Work request: Find and copy every line in the records that includes the string "agent".

(Material shown Opens)

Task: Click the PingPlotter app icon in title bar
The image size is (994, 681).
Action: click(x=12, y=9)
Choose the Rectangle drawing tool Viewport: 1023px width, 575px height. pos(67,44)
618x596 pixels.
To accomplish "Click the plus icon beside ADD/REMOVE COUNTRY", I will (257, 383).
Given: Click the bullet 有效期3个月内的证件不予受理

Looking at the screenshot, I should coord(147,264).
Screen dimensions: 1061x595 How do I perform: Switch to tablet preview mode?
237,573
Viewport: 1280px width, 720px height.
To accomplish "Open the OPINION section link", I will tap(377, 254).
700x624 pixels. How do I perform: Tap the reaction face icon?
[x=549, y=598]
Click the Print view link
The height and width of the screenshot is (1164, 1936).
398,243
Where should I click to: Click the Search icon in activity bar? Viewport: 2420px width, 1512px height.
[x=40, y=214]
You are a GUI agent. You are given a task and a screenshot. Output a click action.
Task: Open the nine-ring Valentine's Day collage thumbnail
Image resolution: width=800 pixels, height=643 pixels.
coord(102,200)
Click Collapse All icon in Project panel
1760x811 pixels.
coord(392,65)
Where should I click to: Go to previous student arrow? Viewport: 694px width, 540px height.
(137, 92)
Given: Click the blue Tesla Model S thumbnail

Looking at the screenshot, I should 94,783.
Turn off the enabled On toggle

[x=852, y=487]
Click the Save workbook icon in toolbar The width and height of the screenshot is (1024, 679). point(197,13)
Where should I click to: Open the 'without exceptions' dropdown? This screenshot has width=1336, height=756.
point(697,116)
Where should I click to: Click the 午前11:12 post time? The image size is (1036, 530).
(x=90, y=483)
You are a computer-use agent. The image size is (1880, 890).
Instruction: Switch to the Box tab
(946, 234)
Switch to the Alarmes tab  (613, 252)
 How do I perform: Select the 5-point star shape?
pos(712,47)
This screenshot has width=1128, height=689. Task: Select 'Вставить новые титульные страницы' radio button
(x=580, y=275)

(Material shown Closes)

Response box:
You are a GUI agent. You are given a task and a screenshot. Output a click action.
You are a computer-use agent. The image size is (1880, 890).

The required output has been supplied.